After being kicked out of its home of 20 years, a local theatre company says it will embrace a “nomadic” lifestyle and needs help finding spaces.
Alvin Tan, who owns The Necessary Stage, today unveiled plans to adapt to the crushing consequences the pandemic has had on Singapore’s performing arts following news it would join those to lose their venues.
After being given an August 2021 deadline to leave the Marine Parade Community Center, the 53-year-old impresario said he was looking for temporary spaces after determining a National Arts Council offer to move into another venue as unworkable.
“The replacement offer was Goodman Arts Centre which unfortunately is not ideal for The Necessary Stage, and so we made alternative plans which [are] more nomadic in nature. It’s not a bad thing considering the pandemic [isn’t] ending soon,” he wrote online today.
Like other cultural institutions, he said the crisis has already forced them to cut things to the bone.
“With literally no work to be produced until the vaccine is found, there [are] no earnings like we used to have. At the end of the day, we cut all costs that have become unnecessary so that what is necessary can continue,” he added. Tan has run The Necessary Stage, which has produced plays like Gemuk Girls and Model Citizens, since 1987.
The nonprofit was badly affected by the pandemic and unable to conduct plays in theatres since March. Members have instead conducted Zoom talks and watch parties of past works online.
Other cost-cutting measures have included working from home and renting out spaces for rehearsals only when needed.
“We keep costs low and work from home (which the work-from-home pandemic measure has trained us well), except for rehearsals which we plan to rent but at a much reduced rate than what we’re forking out for now,” Tan said.

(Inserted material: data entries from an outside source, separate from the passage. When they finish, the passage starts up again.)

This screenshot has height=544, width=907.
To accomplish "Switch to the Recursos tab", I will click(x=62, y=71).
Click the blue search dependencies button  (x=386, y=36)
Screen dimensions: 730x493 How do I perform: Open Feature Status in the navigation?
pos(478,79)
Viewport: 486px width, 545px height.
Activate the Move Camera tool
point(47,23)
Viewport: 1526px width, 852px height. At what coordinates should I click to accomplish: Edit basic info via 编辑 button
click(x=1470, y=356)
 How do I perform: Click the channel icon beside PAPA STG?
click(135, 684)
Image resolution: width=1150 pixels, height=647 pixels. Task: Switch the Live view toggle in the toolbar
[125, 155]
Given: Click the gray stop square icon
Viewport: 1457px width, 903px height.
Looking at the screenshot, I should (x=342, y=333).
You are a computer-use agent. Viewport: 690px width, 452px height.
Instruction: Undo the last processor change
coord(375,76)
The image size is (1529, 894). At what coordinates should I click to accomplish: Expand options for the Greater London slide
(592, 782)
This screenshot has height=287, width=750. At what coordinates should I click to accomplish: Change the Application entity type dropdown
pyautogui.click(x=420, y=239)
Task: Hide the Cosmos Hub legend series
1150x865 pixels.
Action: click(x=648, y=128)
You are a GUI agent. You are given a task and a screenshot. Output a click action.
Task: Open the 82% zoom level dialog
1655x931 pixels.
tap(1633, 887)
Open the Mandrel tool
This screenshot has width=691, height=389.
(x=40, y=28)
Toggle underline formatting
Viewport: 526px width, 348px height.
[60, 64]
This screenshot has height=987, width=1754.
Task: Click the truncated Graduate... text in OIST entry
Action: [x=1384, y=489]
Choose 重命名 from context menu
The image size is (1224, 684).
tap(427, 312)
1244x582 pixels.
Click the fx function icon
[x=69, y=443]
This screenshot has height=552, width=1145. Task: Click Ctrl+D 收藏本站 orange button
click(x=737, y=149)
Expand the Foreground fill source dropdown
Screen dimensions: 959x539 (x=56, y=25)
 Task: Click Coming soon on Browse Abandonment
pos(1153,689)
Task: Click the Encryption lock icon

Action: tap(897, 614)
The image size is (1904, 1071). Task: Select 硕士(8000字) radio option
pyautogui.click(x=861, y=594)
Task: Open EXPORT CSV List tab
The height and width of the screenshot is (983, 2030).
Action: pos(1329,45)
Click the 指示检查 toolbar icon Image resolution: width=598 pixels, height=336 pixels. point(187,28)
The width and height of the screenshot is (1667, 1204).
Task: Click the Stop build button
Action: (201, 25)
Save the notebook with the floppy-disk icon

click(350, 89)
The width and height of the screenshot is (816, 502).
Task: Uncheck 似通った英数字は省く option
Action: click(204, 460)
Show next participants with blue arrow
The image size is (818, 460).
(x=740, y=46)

He later added: “If we need office space, it’s a room at an Ubi co-working space which amounts to $1k per month to house all of us. Imagine! No sinking fund, no electricity or water bills, Wifi is shared etc… Take out the third party all together. It’s time for a revolution so embrace rather than resist it.”
At least two other Singaporean institutions are losing their homes. The Intercultural Theatre Institute will have to move out from its home at Emily Hill after 13 years while indie arts center The Substation is also being forced out for renovations to its venue. It faces a return to more restricted spaces due to new arts housing schemes.
Tan is taking things in stride and encourages people to empathize with other struggling theatre companies and stay positive.
“We should do well to be conscious that if we’re affected, all other theatre companies and venues are too. So no need to whine,” he said.
“It will be a crying shame if we are unable to see the opportunities in the crisis to reimagine our existence. It is a matter of reframing. Despite all the oppression and/or obstacles we may face in life, there is nothing more liberating than how creativity aids us during crisis to move forward,” he added.